Sunday, February 25, 2018

A Note on Essays as Memoir

I was super excited to read Roxane Gay after hearing some buzz, and one of my book club picks ended up being her essay collection Difficult Women.

So this essay collection was brutal. Like take-no-prisoners here-is-the-misery. My favorite essay was "North Country" because the writing was just beautifully sparse and evocative. Her straight-forward, short writing style in telling all these painful, emotionally-complex stories was sort of stoic, I guess is the word? What really struck me about halfway through the book were the similarities between almost every essay: grief, child loss, rape, self-harm, "twisted" relationships, general violence. After I finished the book I looked up Roxane Gay's bio and realized one of the final essays really was based on her own trauma.

I think it can be misleading to read too much into fictional text as a reflection of the author, but in this case I believe it's essential to appreciating the whole book. I interpreted it as each essay was an attempt to tell her own story, over and over again, concluding with the essay closest to her actual experience. It was like a kind of fictional PTSD (therapy?), re-living and re-interpreting and trying to find meaning in each new take on the same events. I don't know if this would be a literary version of therapy or the self-harm described in the stories, but it's definitely repetition of a single raw life story -- difficult woman as told through difficult women.

Gay recently came out with her actual memoir, Hunger, so I'm interested to read that and see how these essays fit into the picture.

Bottom line:  This isn't a book I would feel comfortable recommending to any random person, but it's also important that these often-stigmatized types of stories be heard and discussed, and that the reader is taken outside their comfort zone.

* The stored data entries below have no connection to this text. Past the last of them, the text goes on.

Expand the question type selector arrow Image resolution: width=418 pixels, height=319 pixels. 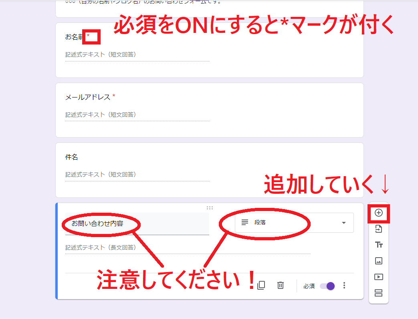pyautogui.click(x=343, y=222)
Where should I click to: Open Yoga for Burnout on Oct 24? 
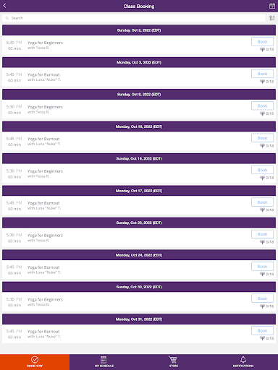point(43,267)
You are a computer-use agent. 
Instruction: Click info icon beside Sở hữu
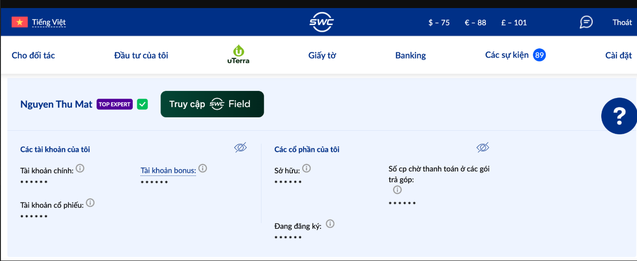tap(307, 168)
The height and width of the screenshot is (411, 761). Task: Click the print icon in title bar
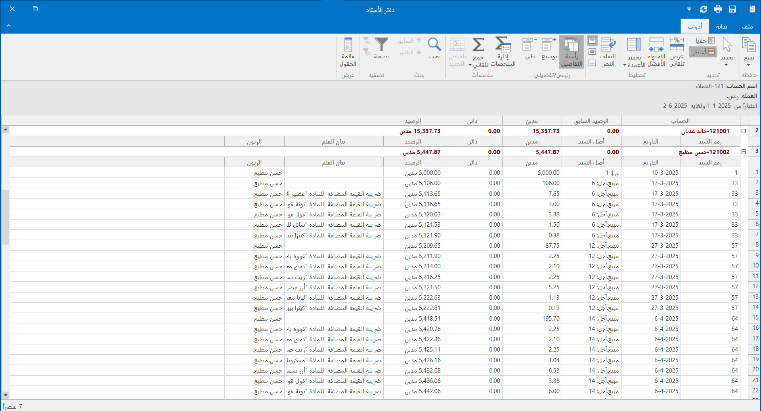coord(718,9)
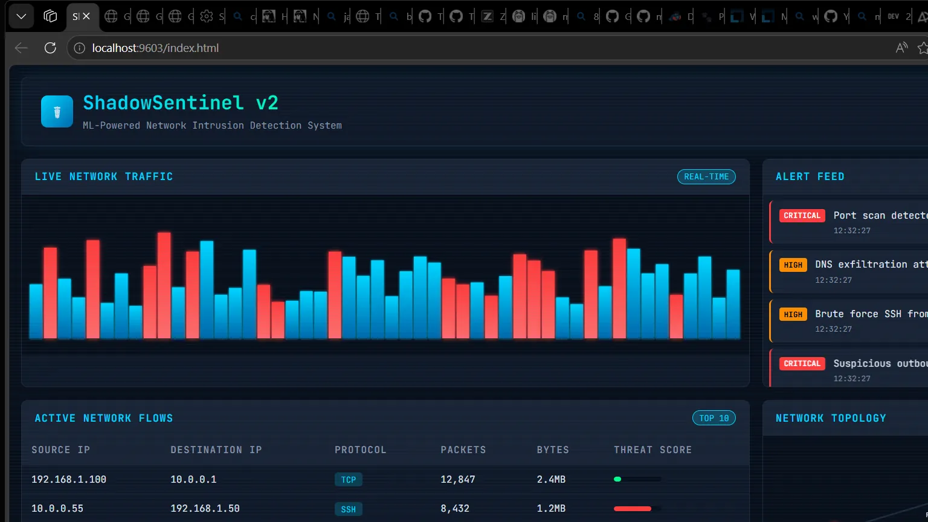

Saturday, February 24, 2018

To Recap 2017 ...

The difficult thing about ambitiously joining book clubs and vowing to read more is that I apparently end up with no time to blog about these literary orgies. In chronological order, since I last wrote about the excellent The Argonauts:

- The Handmaid's Tale
- Difficult Women
- I Am Malala
- The Electric Kool-Aid Acid Test
- In the Woods
- Dear Life
- Disgrace
- All the Light We Cannot See
- The Silent Sister
- Mindhunter
- Middlemarch
- Lincoln in the Bardo

Seriously, holy shit.

Underlined are the books that've made me want to sit down and record a reaction because I keep thinking about them. I really LIVED in Middlemarch this winter; it took me forever to get through and will take me forever to blog about. Just finished Lincoln in the Bardo and it gave me Feelings. So anyway, this is my little summary bookmark post for myself and a motivator to get my shit together tomorrow for #backblogging.